Nvidia says its InfiniBand technology-infused Spectrum-X Ethernet networking can increase storage fabric network read bandwidth by almost 50 percent.
Spectrum-X is a combination of the Spectrum-4 ASIC-based Ethernet switch offering that accompanies its InfiniBand products. It supports RoCE v2 for remote direct memory access (RDMA) over Converged Ethernet and the BlueField-3 SuperNIC. Nvidia’s InfiniBand products feature adaptive routing to send data packets across the least congested network routes when the initially selected routes are busy or a link outage occurs. The Spectrum-4 SN5000 switch provides up to 51.2 Tbps bandwidth with 64 x 800 Gbps Ethernet ports. There are RoCE extensions for adaptive routing and congestion control, and these work with the BlueField-3 product.
Adaptively routed packets can arrive at the destination out of sequence, and Nvidia’s BlueField-3 product can reassemble them properly, “placing them in order in the host memory and keeping the adaptive routing transparent to the application.”
An Nvidia blog explains that, because Spectrum-X adaptive routing is able to mitigate flow collisions and increase effective bandwidth, the effective storage performance is much higher than with RoCE v2, “the Ethernet networking protocol used by a majority of datacenters for AI compute and storage fabrics.”
The blog discusses checkpointing during an large language model (LLM) training, which can take days, weeks, or even months. Job state is saved periodically so that if the training run fails for any reason, it can be restarted from a saved checkpoint state instead of initiating it from the beginning. It says: “With billion and trillion-parameter models, these checkpoint states become large enough – up to several terabytes of data for today’s largest LLMs – that saving or restoring them generates ‘elephant flows’ … that can overwhelm switch buffers and links.”
This assumes the checkpoint data is being sent to shared storage, an array, for example, across a network and not to local storage in the GPU servers, a technique used in Microsoft’s LLM training.
Nvidia also says that such network traffic spikes can occur in LLM inferencing operations when RAG (retrieval-augmented generation) data is sent to the LLM from a networked storage source holding the RAG data in a vector database. It explains that “vector databases are many-dimensional and can be quite large, especially in the case of knowledge bases consisting of images and videos.”
The RAG data needs to be sent with minimal latency to the LLM and this becomes even more important when the LLM is executing in “multitenant generative AI factories, where the number of queries per second is massive.”
Nvidia says it has tested out these Spectrum-4 features with its Israel-1 AI supercomputer. The testing process measured the read and write bandwidth generated by Nvidia HGX H100 GPU server clients accessing the storage, once with the network configured as a standard RoCE v2 fabric, and then with the adaptive routing and congestion control from Spectrum-X turned on.
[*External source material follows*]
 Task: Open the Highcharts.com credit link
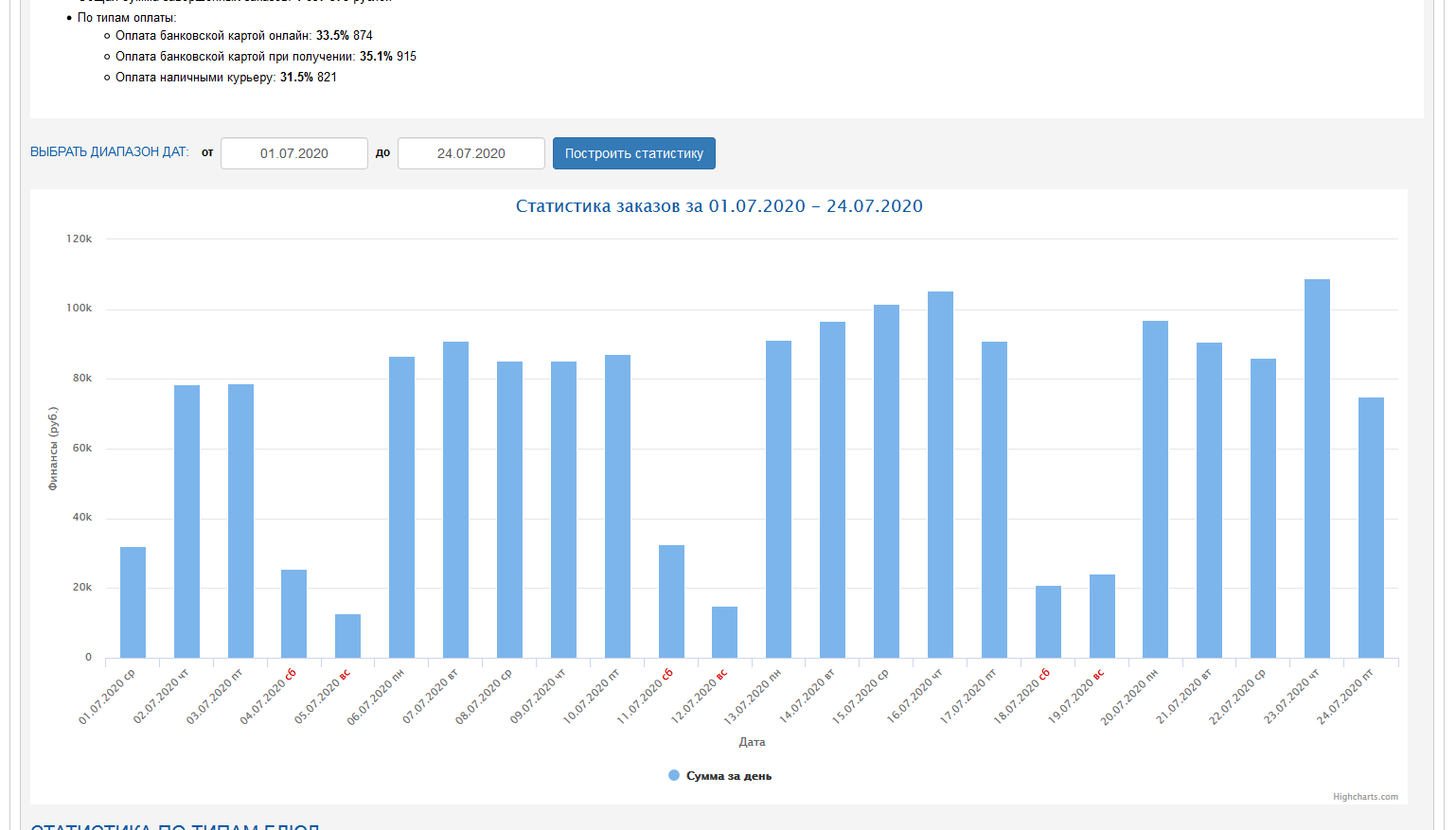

Tests were run using different numbers of GPU servers as clients, ranging from 40 to 800 GPUs. In every case, Spectrum-X performed better, with read bandwidth improving from 20 to 48 percent and write bandwidth increasing from 9 to 41 percent.
Nvidia says Spectrum-X works well with its other offerings to accelerate the storage to GPU data path:
- AIR cloud-based network simulation tool for modeling switches, SuperNICs, and storage.
- Cumulus Linux network operating system built around automation and APIs, “ensuring smooth operations and management at scale.”
- DOCA SDK for SuperNICs and DPUs, providing programmability and performance for storage, security, and more.
- NetQ network validation toolset that integrates with switch telemetry.
- GPUDirect Storage for direct data path between storage and GPU memory, making data transfer more efficient.
We can expect Nvidia partners such as DDN, Dell, HPE, Lenovo, VAST Data, and WEKA to support these Spectrum-X features.